I choose to do some statistical analysis of the annual Stoltzekleiven race. I know they keep statistics online, so finding something to work with shouldn't be too hard.

Data mining

The statistics provided by come in some different varieties. I'll have to make 28 different datafiles if I want to get all the data I can. I messed around with ROOT a bit and threw together a quick histogram of just the womens scores (no mucking about with Trees or anything). This was also the simple list with just the full times.

void stoltz() {
TH1F *h1 = new TH1F("h1", "h1 title", 100, 0, 40);
using namespace std;
	string line;
	ifstream myfile("datadamer.txt");
	if (myfile.is_open())
		while (getline(myfile, line))
			std::string colon = ":";
			std::size_t found = line.find_first_of(colon.c_str());
			TString s_min = line.substr(found - 2, 2);
			TString s_sec = line.substr(found + 1, 2);
			Double_t f_min = s_min.Atof();
			Double_t f_sec = s_sec.Atof();
			Double_t tid = f_min + f_sec / 60;

	else cout << "Unable to open file";

	TCanvas *c = new TCanvas();

Result is this:

This approach won't work for the full data files though, if there's a colon in a clubname or something, the program would crash.

Parsing lines

A random line in one of the data files looks like this:

40.	Ladislav Kocbach	19:43	Universitetet i Bergen	03:09	09:00 (05:51)	17:05 (08:05)	19:43 (02:38)

Hopefully the weird long spaces work as delimiters, or this is going to get annoying.


Tried using stringstreams. Gave up using stringstreams.

Minor breakthrough

Finally got the parsing to work, and after a long time struggling, the tree is behaving like a good tree. Running out of time, though.


Okay. I got the histogram factory up and running, and I've got a few results. First of all, let's take a look at the overall race scores.

That's altogether 4782 different runners with a mean time of 15.86. This includes men and women, adults and children.

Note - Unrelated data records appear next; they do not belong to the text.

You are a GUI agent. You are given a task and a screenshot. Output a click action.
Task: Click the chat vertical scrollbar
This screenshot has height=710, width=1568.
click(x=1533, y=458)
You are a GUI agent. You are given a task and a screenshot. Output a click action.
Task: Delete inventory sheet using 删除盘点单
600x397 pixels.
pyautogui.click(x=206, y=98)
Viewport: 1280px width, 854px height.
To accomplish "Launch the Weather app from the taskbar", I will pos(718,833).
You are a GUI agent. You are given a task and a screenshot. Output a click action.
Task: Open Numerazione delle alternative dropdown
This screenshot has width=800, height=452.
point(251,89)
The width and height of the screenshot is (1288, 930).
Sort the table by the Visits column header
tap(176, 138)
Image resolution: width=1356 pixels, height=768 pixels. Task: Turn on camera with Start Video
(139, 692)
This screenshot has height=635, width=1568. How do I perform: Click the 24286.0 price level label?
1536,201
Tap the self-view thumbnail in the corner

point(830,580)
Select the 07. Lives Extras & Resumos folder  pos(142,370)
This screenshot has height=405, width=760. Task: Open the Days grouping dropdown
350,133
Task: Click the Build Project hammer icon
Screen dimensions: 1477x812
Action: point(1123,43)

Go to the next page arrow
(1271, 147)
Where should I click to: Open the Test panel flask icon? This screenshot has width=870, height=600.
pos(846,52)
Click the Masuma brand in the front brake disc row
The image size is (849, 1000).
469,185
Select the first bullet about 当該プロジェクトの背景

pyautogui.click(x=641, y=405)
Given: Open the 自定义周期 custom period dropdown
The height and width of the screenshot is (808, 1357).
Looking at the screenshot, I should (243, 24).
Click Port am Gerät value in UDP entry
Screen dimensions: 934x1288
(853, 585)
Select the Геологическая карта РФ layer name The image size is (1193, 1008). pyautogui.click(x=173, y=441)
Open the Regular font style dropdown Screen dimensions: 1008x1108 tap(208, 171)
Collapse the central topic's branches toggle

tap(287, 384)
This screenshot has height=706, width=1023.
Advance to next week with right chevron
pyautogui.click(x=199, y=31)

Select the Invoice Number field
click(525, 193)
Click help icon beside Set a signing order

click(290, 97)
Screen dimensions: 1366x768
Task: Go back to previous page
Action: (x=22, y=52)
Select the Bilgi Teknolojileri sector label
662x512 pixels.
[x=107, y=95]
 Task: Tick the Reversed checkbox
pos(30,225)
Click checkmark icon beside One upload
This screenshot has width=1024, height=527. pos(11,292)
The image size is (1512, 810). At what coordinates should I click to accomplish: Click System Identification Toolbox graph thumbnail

Let's see how the results are distributed by gender.

I had to weight the female population since there were more than twice as many men. The average man scores a couple minutes better than the average woman.

I wanted to take a look at how the race times varied with how you chose to pace your run. I had the data for three split times, and chose to see how the ratio of the split time and the full time compared to your final score.

For the first split most people had ran 16-18% of their full time, and that's also the range where the fastest runners were. It could seem like giving too much on the first split results in some really bad times, which kind of makes sense.

Things I should have done

The statistical analysis of this exercise was extremely non-rigorous, although I did get a lot more familiar with ROOT. I would have liked to attempt to fit some of my histograms to maybe a beta distribution, but I didn't have the time. I estimate approximately 95% of my time was spent yelling at the screen trying to get my Tree to do as it was told.

I should also have done something with the distribution of ages. Unfortunately, the runners ages were sorted in nonuniform groups, rather than their actual age, which made working with them bothersome and unproductive. Additionally, I wanted to somehow include a lego plot, because I think they look kind of cool.